+++ Supplied records +++

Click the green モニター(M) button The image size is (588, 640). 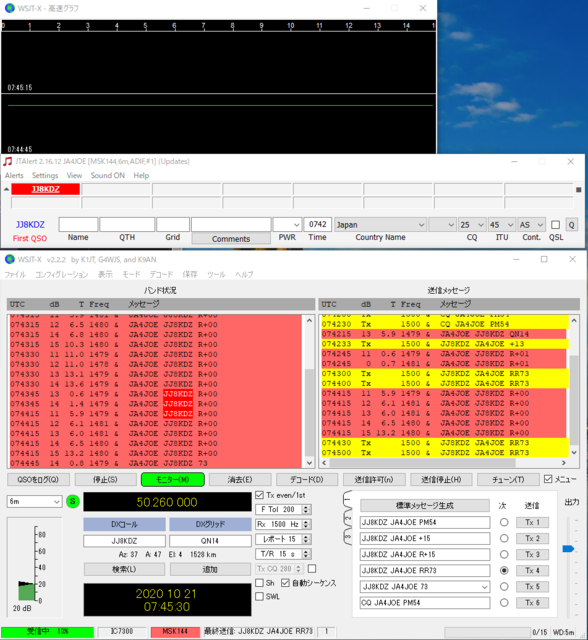tap(173, 480)
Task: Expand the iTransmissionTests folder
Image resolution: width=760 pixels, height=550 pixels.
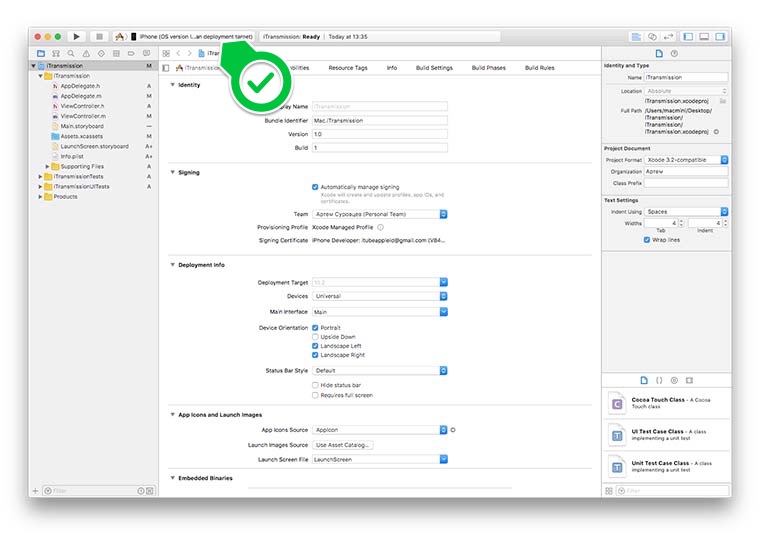Action: tap(41, 176)
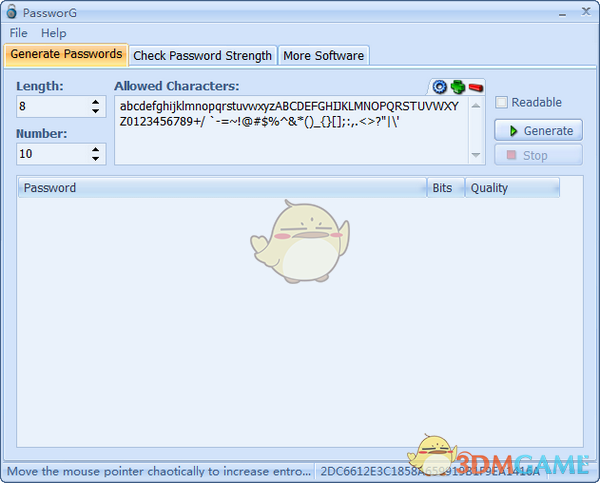Open the File menu
Viewport: 600px width, 483px height.
coord(18,33)
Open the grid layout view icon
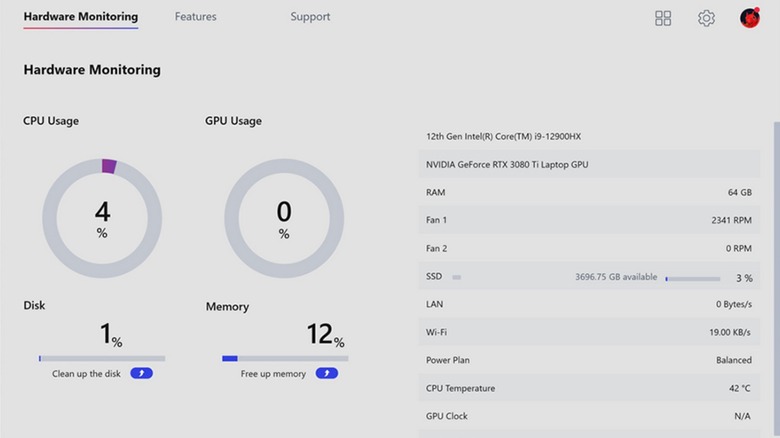Image resolution: width=780 pixels, height=438 pixels. coord(663,18)
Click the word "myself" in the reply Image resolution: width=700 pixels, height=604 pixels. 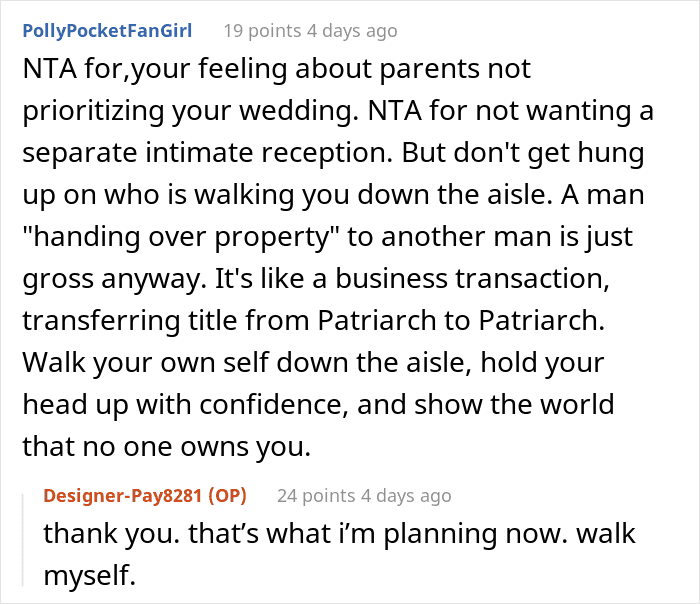[88, 575]
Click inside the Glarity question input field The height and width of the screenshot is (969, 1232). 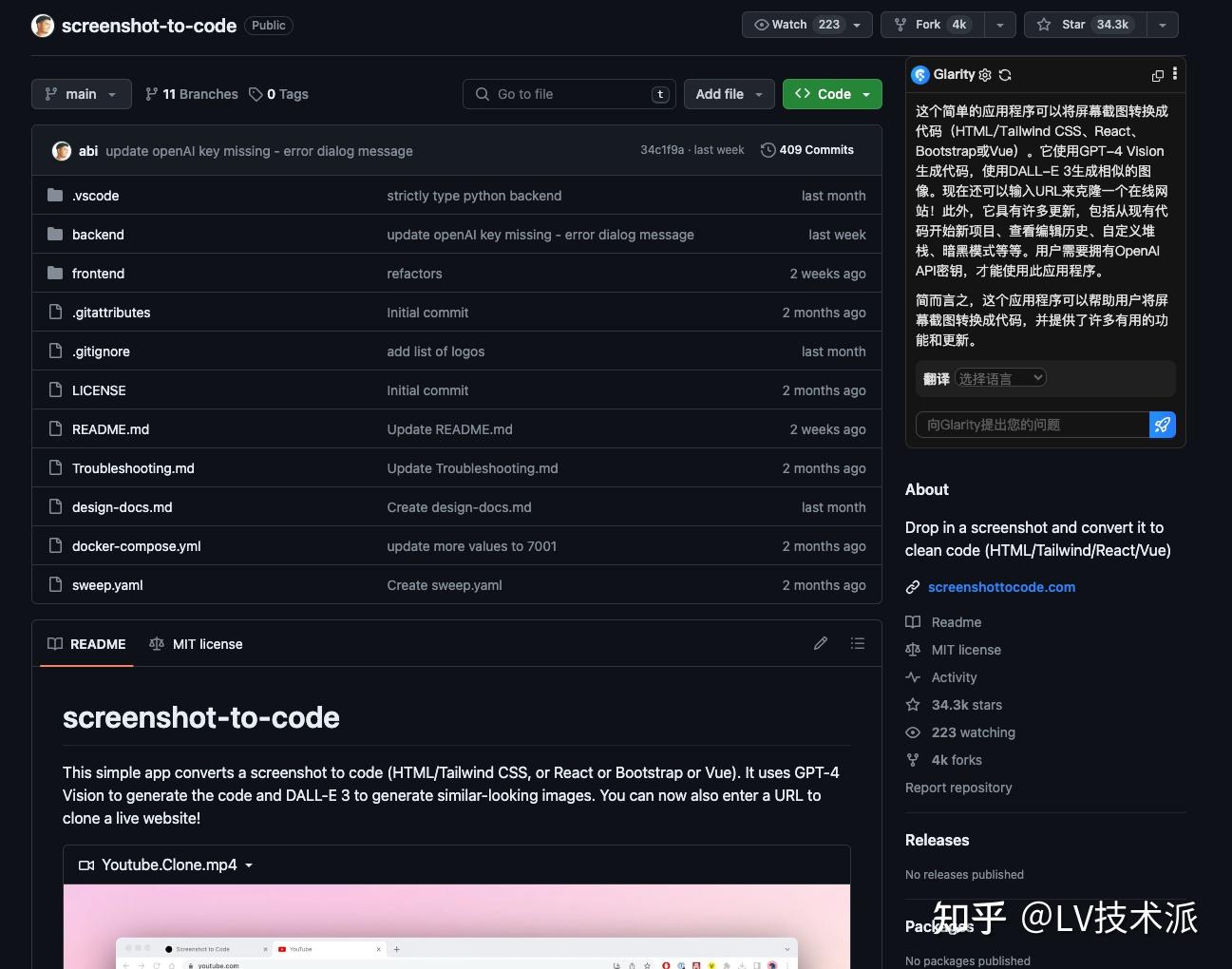click(1031, 425)
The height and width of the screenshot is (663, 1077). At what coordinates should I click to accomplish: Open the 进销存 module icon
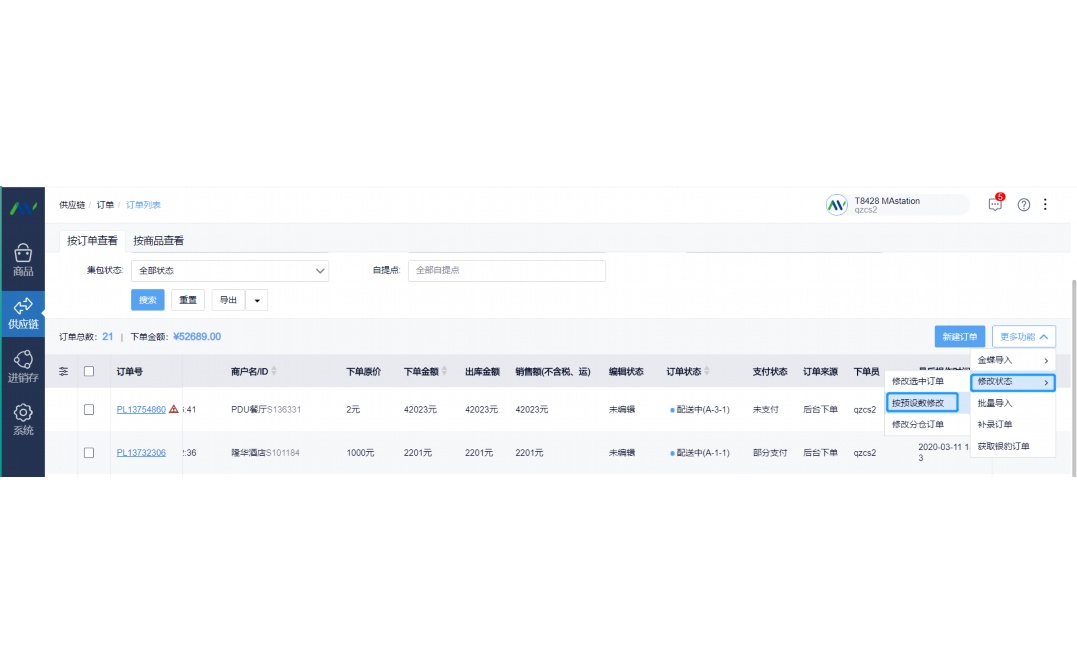point(22,364)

+++

● **Assignment**:
Print each line from the one containing "The height and width of the screenshot is (663, 1077)." through the last line of the listing, both included, exactly and with no pictures.

● **Solution to this problem**:
The height and width of the screenshot is (663, 1077). At what coordinates should I click to accomplish: Open the 进销存 module icon
point(22,364)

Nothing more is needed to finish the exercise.